What you are asked to do: Give back exactly the lines of the entries below from the line with "The height and width of the screenshot is (391, 980)." to the line with "You are a computer-use agent. This", inclusive, and only those.
═════ Data for analysis
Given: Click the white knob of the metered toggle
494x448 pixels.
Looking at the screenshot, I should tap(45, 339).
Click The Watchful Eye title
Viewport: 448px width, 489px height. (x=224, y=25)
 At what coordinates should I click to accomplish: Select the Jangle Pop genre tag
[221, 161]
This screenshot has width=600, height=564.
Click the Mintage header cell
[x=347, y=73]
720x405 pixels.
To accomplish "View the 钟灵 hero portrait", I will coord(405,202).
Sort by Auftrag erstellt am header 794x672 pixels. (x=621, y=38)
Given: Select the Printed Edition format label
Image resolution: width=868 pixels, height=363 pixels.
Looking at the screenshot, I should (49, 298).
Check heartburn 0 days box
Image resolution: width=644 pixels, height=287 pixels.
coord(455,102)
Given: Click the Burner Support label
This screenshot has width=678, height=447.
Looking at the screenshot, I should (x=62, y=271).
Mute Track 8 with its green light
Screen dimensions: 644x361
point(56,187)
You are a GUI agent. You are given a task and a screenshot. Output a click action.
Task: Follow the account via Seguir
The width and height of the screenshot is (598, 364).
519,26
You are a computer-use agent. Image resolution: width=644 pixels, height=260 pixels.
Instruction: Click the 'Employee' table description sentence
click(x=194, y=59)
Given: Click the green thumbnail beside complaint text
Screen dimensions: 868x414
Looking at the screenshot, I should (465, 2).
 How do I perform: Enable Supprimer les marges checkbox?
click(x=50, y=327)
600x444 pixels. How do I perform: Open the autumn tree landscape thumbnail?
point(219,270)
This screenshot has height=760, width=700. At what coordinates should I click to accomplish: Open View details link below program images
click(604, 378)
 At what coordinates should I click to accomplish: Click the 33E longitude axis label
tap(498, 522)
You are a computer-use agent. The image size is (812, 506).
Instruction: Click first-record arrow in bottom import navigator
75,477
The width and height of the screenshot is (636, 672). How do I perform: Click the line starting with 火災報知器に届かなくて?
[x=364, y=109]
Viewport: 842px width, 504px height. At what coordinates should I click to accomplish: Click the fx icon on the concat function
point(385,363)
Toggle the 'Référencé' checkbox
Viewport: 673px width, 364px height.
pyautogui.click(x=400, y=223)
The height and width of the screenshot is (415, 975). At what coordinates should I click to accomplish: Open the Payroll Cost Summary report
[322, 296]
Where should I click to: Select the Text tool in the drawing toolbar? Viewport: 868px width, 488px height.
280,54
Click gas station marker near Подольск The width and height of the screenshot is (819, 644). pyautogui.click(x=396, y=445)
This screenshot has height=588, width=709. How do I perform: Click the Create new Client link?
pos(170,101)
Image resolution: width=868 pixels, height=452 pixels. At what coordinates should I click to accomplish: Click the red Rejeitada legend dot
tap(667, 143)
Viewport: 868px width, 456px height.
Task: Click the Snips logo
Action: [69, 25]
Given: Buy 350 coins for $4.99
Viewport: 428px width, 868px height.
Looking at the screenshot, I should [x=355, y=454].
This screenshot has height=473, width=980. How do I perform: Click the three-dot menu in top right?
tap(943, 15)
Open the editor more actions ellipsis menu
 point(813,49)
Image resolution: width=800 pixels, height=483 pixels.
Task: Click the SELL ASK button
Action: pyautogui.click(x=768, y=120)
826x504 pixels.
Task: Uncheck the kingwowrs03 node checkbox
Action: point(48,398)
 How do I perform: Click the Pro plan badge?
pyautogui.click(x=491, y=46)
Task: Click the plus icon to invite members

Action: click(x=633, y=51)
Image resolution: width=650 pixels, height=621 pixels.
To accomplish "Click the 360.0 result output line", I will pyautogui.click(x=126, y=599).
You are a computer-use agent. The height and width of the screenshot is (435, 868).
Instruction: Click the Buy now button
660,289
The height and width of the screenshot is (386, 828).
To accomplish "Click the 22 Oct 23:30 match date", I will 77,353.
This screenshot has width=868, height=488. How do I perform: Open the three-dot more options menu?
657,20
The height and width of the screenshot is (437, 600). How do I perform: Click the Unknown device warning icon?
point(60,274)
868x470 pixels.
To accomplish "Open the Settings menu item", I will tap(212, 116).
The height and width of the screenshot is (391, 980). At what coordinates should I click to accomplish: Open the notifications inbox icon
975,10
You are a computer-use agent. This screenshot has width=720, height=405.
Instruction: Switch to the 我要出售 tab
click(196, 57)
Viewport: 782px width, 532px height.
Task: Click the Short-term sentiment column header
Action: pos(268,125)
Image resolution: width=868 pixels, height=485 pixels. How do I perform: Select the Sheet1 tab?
══════════
Answer to this problem:
The height and width of the screenshot is (391, 980). At what coordinates should I click to accomplish: Open the notifications inbox icon
975,10
You are a computer-use agent. This screenshot has width=720, height=405.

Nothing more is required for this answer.